I was one -- had absolutely made my mind up to stay with spindle for this build; I was leaning towards RAID 0 with F3s. Then one day, while I was still putting the list together, for some unexplained reason, I just said "eff it" and went for the G2. Best decision I ever made.
 

Bauss

Member
Mar 14, 2011
57
0
0
Wow. There are a surprising amount of SSD non-believers here. :D

It's true that if you never do much copying, loading, or editing work, and SSD won't seem like much of an upgrade. Where SSDs really benefit power users is in their access latency and massive parallel capabilities.

When I do any audio editing work, there are no pauses or glitches ever experienced. It's truly amazing to watch. Also, apps and files open instantly.

Even better is re-containing HD videos. Going from an 6GB MKV to M4V file takes less than half the time it used to, and no longer slows my whole system down. I can now be in a VM, copy large files, and be playing back a 30 track recording, and still see no slowdown whatsoever. Worth every cent.

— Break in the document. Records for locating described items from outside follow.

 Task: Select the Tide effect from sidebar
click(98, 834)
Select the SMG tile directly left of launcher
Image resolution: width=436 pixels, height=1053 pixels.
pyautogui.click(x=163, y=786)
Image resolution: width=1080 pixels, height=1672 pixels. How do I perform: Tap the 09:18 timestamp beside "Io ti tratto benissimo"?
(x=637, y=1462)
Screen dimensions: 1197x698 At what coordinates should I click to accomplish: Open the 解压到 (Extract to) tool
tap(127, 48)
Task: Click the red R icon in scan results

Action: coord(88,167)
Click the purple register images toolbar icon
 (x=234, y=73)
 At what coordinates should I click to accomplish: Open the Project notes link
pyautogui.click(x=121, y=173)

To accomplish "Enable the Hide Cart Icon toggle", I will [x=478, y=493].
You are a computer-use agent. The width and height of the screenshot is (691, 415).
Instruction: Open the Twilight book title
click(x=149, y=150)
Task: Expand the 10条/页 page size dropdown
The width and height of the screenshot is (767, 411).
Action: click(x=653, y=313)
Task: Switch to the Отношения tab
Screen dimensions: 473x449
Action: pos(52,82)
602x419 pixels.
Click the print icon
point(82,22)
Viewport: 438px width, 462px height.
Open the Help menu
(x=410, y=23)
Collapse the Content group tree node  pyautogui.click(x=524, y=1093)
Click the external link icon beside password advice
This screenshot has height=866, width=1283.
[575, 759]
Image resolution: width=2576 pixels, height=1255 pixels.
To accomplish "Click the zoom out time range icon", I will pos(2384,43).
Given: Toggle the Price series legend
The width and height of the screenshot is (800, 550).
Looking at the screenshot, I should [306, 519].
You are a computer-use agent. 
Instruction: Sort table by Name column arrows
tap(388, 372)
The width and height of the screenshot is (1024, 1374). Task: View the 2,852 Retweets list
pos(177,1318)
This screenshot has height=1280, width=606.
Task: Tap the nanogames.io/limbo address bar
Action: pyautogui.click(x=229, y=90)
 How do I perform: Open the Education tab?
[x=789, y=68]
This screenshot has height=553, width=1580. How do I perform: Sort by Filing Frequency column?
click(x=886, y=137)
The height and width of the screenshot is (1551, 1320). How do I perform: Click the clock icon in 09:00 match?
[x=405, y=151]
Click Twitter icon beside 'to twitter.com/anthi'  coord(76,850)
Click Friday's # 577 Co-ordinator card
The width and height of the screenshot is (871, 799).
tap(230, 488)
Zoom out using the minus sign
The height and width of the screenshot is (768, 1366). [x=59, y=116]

If you don't value these things, or don't have any use case that is bottlenecked by HD speeds/latencies, you'll see less of a benefit. For those of us who are, we finally get to use our computers the way we've always wanted.
 

Tom

Lifer
Oct 9, 1999
13,293
1
76
I'm an SSD nay-sayer. More so in laptops than desktops.

Not because I doubt the speed is "noticeable". But because with some exceptions like the video files example, it isn't significant.

Sleep mode is faster boot than an SSD, and costs nothing.
Faster anti-virus scanning ? That's worth how much ? $0.

Anyway the bottom line is-
1. They cost too much for what they deliver.
2. They aren't proven to be reliable enough as primary storage. Which means they require the use of hard drives anyway, so at best they are redundant.
3. For a laptop they require compromises in storage space/ or optical drive functionality.

For some purposes I can see SSDs make sense, for a boot drive in a desktop, or for a special purpose notebook.

I just don't agree with them being universally recommended.